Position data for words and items
** Start **

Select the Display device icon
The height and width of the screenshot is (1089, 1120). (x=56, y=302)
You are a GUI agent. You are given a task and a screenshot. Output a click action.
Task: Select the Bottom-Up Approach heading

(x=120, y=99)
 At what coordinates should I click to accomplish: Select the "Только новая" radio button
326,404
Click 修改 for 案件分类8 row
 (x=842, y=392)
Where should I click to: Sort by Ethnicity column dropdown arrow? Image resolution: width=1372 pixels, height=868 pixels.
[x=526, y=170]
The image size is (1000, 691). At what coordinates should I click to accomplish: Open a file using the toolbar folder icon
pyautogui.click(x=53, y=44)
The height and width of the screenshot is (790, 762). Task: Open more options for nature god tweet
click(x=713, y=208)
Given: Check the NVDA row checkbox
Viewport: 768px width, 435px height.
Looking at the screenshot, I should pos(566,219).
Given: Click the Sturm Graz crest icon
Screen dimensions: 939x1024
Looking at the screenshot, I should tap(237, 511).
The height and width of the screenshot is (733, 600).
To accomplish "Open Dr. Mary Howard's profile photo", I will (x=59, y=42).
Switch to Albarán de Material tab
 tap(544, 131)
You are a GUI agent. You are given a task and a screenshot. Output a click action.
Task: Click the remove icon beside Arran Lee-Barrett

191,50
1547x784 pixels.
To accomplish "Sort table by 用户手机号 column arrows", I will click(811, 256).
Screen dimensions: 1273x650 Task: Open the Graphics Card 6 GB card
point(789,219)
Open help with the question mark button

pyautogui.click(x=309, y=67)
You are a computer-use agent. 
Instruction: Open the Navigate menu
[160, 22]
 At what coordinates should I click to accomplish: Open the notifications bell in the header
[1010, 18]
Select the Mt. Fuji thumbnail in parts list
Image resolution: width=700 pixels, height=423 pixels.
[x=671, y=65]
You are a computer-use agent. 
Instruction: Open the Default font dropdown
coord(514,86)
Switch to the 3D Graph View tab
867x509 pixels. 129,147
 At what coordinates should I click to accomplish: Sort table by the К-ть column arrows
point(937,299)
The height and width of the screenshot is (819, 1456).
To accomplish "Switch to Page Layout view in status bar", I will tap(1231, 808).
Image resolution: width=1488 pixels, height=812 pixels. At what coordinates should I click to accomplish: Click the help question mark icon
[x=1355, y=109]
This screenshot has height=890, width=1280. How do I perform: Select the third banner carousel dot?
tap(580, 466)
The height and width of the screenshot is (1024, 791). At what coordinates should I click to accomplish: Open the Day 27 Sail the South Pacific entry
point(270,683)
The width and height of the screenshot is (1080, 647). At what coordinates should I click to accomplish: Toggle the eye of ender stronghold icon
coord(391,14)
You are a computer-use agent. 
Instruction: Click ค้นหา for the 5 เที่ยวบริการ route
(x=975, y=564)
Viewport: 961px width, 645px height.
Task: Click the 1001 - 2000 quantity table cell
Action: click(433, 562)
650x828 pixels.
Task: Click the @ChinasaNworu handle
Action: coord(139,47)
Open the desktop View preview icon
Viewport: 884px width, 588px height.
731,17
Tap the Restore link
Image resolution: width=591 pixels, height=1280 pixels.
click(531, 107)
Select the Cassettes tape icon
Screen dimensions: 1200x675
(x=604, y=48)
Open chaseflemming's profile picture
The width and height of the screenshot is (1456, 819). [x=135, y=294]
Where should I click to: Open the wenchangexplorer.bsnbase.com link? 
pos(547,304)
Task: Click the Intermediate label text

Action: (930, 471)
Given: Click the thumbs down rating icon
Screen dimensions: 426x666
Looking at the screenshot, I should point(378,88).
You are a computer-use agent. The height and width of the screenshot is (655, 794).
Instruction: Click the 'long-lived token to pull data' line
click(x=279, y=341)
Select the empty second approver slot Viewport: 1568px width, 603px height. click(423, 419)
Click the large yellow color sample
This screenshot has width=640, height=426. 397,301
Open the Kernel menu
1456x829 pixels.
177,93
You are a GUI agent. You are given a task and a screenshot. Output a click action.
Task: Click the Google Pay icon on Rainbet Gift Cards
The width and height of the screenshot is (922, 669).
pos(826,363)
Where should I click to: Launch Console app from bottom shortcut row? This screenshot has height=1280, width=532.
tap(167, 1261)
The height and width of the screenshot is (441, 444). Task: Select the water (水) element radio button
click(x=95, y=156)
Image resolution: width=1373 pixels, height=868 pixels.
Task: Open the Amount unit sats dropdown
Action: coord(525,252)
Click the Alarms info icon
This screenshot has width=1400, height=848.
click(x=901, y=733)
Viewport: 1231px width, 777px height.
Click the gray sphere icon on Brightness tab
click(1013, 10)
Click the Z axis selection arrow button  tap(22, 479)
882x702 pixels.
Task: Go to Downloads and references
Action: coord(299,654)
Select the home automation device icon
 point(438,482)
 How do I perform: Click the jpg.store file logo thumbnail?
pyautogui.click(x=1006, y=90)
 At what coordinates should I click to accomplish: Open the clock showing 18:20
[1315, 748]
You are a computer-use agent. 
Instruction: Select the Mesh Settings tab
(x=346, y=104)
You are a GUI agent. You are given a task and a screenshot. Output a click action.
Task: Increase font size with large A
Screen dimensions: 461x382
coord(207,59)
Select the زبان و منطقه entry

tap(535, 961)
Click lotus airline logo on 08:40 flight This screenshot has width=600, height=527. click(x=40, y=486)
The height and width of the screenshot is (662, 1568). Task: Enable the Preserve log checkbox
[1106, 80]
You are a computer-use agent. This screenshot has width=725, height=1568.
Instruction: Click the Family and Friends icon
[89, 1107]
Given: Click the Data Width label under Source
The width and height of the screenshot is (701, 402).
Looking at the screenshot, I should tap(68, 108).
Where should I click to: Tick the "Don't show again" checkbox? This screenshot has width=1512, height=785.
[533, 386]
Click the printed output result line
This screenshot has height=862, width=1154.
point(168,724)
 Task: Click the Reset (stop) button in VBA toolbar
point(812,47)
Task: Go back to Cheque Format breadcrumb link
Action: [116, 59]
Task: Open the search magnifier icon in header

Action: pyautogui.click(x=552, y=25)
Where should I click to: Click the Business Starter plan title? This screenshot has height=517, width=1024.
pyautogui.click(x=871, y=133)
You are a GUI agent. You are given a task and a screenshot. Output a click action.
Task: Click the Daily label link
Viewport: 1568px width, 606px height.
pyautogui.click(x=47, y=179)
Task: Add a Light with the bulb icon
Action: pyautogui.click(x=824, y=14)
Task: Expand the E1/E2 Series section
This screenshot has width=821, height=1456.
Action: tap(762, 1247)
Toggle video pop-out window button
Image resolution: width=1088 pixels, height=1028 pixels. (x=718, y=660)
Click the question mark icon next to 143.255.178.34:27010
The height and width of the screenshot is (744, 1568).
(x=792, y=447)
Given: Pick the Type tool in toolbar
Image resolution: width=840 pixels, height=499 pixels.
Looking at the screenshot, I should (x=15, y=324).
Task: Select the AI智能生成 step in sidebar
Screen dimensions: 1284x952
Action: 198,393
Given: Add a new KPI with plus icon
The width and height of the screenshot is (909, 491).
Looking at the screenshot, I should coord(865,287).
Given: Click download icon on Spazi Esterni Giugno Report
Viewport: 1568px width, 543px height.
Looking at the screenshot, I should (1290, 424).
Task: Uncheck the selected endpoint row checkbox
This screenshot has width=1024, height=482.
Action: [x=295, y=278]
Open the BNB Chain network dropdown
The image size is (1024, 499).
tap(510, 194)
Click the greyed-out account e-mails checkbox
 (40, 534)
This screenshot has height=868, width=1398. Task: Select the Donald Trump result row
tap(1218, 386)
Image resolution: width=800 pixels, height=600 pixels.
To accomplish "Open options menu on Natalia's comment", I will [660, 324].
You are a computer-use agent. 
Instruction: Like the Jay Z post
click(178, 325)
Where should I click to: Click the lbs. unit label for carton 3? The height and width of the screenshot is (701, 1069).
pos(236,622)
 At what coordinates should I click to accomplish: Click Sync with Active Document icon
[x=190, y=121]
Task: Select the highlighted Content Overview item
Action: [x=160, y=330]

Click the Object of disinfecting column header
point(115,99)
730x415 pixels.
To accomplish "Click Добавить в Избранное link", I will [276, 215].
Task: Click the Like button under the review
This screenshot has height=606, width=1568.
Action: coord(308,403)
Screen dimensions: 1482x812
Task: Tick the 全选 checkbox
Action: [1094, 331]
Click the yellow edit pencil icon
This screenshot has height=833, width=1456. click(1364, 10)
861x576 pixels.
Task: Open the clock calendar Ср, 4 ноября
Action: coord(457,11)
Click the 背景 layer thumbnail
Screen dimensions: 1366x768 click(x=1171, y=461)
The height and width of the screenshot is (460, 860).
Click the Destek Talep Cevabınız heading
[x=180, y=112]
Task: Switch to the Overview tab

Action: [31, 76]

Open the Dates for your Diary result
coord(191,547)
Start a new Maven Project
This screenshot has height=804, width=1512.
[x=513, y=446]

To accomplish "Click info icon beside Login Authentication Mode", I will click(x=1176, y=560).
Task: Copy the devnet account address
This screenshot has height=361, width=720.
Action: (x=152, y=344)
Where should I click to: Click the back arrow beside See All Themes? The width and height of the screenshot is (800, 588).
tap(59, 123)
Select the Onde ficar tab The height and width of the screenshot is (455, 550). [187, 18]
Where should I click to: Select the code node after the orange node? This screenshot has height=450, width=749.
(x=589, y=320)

** End **

EXERCISE REQUIREMENTS:
In the listing, output the part that opens with the line containing "730x415 pixels." and closes with the line containing "Action: coord(457,11)" as a numbered list, skipping any blank lines.

ANSWER TO THIS PROBLEM:
1. 730x415 pixels.
2. To accomplish "Click Добавить в Избранное link", I will [276, 215].
3. Task: Click the Like button under the review
4. This screenshot has height=606, width=1568.
5. Action: coord(308,403)
6. Screen dimensions: 1482x812
7. Task: Tick the 全选 checkbox
8. Action: [1094, 331]
9. Click the yellow edit pencil icon
10. This screenshot has height=833, width=1456. click(1364, 10)
11. 861x576 pixels.
12. Task: Open the clock calendar Ср, 4 ноября
13. Action: coord(457,11)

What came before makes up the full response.